A melhor do ano não foi uma cantada, só a mais pura manifestação de presença de espírito. E muita cantada brota da presença de espírito. Como este diálogo, numa festa em Ribeirão Preto:

— Então, o que você faz da vida?

— Sou travesti.

Nunca “ponhei reparo” na vestimenta. Mas o Fausto Silva reparou na minha calça verde; na camisa verde-claro e no agasalho, verde-escuro.  Entrei na redação do jornal e ele exclamou:

— Ôrrra, meu! Panorama ecológico!?

A mais famosa e inteligente da história do centenário colégio “Culto à Ciência” – inesquecível:

Professor Alexandre dos Santos Ribeiro: “Sua insolência cresce em progressão aritmética, e a minha paciência, em progressão geométrica!”

Aluno Sidney Levy: “Mas eu tenho a minha razão!”

(Quem estudou lá sabe que ‘razão’ é essa.
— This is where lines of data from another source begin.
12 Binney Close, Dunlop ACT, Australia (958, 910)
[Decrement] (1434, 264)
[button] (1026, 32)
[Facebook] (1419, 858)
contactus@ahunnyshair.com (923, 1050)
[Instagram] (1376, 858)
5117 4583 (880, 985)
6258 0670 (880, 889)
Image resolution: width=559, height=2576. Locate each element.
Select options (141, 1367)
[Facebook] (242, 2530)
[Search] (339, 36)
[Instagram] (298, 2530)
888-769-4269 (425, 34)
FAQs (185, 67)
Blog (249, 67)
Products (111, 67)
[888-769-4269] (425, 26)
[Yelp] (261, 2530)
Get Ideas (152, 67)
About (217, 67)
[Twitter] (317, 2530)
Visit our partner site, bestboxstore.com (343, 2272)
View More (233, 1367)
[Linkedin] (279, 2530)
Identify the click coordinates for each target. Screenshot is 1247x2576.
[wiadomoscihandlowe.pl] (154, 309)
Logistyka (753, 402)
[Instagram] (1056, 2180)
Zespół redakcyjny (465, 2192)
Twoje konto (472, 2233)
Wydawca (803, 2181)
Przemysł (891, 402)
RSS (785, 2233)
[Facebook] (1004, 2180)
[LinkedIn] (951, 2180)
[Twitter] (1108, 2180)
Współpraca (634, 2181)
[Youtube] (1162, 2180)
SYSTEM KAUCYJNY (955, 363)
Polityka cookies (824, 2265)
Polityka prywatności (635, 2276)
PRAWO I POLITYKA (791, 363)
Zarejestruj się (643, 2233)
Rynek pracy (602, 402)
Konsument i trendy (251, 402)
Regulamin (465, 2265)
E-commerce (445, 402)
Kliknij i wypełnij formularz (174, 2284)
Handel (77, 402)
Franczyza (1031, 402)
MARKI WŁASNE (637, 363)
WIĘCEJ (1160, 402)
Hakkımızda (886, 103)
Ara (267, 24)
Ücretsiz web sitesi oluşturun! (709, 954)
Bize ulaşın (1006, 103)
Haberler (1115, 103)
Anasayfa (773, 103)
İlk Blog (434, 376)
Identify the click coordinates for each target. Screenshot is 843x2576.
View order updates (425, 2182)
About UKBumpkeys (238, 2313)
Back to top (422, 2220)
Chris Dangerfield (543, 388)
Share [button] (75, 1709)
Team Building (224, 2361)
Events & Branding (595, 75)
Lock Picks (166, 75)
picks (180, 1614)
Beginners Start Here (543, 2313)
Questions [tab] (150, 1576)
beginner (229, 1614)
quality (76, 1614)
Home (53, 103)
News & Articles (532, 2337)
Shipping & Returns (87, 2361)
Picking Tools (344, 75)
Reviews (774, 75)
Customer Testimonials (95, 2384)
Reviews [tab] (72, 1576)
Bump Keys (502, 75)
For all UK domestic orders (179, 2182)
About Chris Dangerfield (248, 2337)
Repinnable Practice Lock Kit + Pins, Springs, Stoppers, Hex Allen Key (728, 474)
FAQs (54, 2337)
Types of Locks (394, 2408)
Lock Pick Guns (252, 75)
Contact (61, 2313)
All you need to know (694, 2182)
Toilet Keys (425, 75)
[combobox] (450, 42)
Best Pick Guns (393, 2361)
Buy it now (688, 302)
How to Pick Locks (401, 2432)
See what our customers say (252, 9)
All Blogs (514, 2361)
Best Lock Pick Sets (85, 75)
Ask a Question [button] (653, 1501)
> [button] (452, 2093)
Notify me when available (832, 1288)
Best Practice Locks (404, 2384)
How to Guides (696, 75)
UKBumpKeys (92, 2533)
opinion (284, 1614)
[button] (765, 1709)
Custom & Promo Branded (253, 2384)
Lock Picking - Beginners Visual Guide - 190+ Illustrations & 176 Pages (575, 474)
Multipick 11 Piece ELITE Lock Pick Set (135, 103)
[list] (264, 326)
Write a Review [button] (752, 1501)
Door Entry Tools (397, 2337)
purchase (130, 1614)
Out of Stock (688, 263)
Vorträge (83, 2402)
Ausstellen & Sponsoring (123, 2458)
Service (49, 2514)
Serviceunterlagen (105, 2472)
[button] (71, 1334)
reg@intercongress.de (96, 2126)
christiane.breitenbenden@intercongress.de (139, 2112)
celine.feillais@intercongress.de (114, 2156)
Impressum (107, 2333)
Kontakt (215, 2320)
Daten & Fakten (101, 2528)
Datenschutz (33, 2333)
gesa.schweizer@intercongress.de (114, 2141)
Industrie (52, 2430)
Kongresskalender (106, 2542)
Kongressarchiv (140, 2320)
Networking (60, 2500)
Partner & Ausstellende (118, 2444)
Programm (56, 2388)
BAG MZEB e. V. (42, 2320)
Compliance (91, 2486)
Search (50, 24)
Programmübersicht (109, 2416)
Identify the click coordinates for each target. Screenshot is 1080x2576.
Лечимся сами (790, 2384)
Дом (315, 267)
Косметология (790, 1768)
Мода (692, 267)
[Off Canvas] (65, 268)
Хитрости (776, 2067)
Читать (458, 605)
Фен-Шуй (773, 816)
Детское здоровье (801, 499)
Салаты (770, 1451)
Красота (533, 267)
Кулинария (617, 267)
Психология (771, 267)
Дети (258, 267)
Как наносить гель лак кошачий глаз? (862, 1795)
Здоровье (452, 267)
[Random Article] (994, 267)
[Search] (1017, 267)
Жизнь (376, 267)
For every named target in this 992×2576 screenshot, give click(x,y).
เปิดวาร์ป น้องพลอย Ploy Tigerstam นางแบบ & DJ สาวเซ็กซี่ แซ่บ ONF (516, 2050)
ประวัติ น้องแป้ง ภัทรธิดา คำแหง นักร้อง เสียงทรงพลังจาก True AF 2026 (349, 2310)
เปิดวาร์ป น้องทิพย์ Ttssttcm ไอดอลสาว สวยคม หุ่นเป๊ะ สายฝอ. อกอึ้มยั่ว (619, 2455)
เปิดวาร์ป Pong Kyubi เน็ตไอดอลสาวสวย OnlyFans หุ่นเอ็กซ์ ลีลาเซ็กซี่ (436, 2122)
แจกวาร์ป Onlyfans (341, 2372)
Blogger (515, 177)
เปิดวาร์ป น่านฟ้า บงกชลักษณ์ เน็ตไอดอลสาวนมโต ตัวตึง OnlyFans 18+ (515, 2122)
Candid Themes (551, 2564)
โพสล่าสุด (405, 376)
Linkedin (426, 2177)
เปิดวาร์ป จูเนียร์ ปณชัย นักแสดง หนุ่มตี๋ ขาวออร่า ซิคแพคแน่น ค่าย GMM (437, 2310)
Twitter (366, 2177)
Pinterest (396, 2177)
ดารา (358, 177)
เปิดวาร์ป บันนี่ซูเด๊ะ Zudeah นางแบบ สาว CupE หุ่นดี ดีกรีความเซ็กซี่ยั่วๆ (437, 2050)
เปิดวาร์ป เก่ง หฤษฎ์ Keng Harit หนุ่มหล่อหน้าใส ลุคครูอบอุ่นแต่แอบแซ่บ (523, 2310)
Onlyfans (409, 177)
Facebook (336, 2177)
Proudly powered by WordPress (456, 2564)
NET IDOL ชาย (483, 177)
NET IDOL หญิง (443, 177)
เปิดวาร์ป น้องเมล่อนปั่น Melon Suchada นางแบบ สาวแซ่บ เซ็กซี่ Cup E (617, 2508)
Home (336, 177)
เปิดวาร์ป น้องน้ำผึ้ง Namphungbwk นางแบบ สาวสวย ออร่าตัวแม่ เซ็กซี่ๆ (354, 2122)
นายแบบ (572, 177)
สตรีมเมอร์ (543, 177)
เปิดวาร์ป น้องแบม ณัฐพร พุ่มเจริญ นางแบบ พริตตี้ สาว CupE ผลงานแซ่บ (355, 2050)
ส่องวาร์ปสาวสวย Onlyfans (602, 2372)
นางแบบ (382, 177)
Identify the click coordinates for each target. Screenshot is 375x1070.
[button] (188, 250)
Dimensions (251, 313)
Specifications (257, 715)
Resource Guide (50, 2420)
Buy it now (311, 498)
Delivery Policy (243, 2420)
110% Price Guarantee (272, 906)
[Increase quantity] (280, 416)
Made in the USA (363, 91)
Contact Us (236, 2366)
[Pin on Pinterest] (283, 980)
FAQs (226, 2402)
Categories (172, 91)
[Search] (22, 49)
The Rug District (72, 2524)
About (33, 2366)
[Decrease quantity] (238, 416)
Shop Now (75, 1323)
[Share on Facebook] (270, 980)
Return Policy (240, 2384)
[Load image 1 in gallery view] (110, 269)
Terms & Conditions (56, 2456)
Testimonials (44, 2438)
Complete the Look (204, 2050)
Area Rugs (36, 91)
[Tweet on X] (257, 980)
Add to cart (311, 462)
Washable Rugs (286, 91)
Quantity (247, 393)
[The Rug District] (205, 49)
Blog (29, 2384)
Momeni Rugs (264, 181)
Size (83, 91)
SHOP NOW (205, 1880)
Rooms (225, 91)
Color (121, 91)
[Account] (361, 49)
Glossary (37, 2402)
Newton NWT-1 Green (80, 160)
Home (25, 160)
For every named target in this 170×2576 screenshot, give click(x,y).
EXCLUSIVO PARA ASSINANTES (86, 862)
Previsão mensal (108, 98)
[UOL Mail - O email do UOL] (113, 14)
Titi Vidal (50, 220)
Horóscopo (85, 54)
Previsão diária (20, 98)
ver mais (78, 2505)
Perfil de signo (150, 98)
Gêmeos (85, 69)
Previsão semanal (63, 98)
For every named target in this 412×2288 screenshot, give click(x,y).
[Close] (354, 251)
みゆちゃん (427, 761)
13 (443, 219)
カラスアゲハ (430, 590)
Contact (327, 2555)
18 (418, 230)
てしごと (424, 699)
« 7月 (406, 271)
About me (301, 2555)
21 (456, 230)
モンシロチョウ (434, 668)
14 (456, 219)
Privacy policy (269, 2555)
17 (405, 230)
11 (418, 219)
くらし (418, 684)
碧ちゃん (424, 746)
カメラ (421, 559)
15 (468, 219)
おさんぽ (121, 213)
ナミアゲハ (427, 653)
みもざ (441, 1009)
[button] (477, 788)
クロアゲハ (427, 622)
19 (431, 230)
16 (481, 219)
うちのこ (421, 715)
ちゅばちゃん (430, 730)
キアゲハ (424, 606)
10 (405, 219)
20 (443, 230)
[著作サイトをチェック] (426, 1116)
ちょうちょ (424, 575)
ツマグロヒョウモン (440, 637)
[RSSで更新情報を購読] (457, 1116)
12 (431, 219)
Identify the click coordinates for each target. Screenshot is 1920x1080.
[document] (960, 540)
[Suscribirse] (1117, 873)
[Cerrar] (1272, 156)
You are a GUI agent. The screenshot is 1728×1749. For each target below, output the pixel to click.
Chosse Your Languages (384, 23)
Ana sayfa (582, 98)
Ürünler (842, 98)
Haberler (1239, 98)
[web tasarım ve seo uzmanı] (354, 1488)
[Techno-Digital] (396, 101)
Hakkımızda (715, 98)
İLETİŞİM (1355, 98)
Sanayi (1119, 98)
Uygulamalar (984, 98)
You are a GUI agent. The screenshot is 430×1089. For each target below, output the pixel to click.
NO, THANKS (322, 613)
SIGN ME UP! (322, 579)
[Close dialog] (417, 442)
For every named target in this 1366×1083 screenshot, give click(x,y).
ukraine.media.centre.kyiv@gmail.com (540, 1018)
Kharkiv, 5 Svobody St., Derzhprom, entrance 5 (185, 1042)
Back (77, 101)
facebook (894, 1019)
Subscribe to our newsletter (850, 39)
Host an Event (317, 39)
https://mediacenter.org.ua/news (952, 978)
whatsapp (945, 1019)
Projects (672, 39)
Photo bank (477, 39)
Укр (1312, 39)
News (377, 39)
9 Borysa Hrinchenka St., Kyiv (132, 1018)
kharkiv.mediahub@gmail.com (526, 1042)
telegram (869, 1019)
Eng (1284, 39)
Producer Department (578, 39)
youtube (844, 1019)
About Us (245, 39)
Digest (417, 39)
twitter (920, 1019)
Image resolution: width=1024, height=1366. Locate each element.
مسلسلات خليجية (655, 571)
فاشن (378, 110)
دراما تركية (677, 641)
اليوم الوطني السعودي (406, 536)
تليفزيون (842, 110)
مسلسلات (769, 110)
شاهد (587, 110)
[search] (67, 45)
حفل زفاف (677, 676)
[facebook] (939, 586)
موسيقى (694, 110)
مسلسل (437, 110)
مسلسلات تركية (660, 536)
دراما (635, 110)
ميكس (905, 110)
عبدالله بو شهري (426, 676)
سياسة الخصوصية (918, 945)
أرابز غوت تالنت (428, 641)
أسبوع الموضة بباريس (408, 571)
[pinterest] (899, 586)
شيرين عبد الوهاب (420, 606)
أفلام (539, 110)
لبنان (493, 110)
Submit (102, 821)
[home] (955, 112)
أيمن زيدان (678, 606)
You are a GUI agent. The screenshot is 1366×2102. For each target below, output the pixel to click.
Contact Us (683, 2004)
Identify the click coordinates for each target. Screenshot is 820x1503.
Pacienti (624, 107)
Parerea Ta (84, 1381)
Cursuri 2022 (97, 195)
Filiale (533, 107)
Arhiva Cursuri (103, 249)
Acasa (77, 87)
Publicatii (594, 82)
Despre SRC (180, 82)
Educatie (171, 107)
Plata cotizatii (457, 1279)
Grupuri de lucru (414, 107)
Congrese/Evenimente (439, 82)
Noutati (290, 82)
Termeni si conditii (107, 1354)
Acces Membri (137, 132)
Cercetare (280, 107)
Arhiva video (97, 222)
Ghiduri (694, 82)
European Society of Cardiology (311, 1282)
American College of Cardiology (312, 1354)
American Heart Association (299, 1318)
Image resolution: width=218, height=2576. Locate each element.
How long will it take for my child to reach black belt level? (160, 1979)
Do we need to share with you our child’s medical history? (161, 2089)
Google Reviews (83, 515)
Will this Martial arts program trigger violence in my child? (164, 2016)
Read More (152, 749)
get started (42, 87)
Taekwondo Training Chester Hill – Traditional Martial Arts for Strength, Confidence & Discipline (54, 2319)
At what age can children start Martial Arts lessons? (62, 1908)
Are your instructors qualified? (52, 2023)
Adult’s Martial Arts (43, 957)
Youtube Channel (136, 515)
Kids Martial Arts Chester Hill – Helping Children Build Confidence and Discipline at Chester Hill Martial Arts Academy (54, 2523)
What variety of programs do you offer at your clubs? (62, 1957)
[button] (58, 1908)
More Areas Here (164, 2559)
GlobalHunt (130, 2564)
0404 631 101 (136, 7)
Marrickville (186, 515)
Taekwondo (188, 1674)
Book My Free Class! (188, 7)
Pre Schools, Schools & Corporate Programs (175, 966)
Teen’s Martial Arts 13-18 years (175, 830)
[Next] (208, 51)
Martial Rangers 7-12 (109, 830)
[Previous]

Por isso, até o doutor Telêmaco saiu da diretoria para cumprimentar o impagável Levy.)

Algumas cantadas não têm nada de presença de espírito, mas…

“Você já foi beijada atrás do joelho?” (Imagine a cara da moça.)

“Acordei pensando em você; não almocei pensando em você; não dormi porque estava com fome”

“Hoje é o seu aniversário? “Não, por quê?” “Porque você está de parabéns.”

“Você não anda, desfila!”

“Sempre quis amá-la, amá-la como ninguém, mas nunca pude amá-la, pois a mala ficou na rodoviária!”

“Um momento não é tudo, mas você é tudo no momento!”

“A vida é curta, mas essa saia…”; “Deus é grande, mas essa barba…” — e outro impagável, o Nã, emendou quando a garota entrou no estúdio da Rádio Central: “Deus é justo, mas essa blusa…” José Arnaldo Canisin caiu da cadeira; Nã continuou dando o resultado do jogo-do-bicho.

Aconteceu num daqueles bailinhos de alunos do Culto à Ciência, anos 60, justo na casa de uma aluna.

— Você fica bem sem óculos…

— É que você nunca me viu pelado!

— Se eu pudesse te ver nua, morreria feliz…

— Se eu pudesse te ver nu, morreria de rir.

O pai dela ouviu, o baile acabou e todos foram embora. Vestidos.

Gloriosa: o malandro carioca viu a aeromoça da Pan American em Copacabana e disparou: “Tu não és Mangueira, mas teu cenário é uma beleza!”

A melhor do ano: o empresário Luiz Roberto Kaysel Cruz, da mais nobre estirpe de campineiros do bem, ao ser apresentado à fotógrafa Monalisa Lins, do ‘Estadão’. Parecia uma cantada daquelas “a gente não se conhece?”, só que…

— Prazer, Luiz Roberto.

— Monalisa.

— A gente já se conhece…

— Também acho que conheço você…

— Já sei! Foi no Museu do Louvre!

Pregado no poste: “E dizem que Deus não existe!”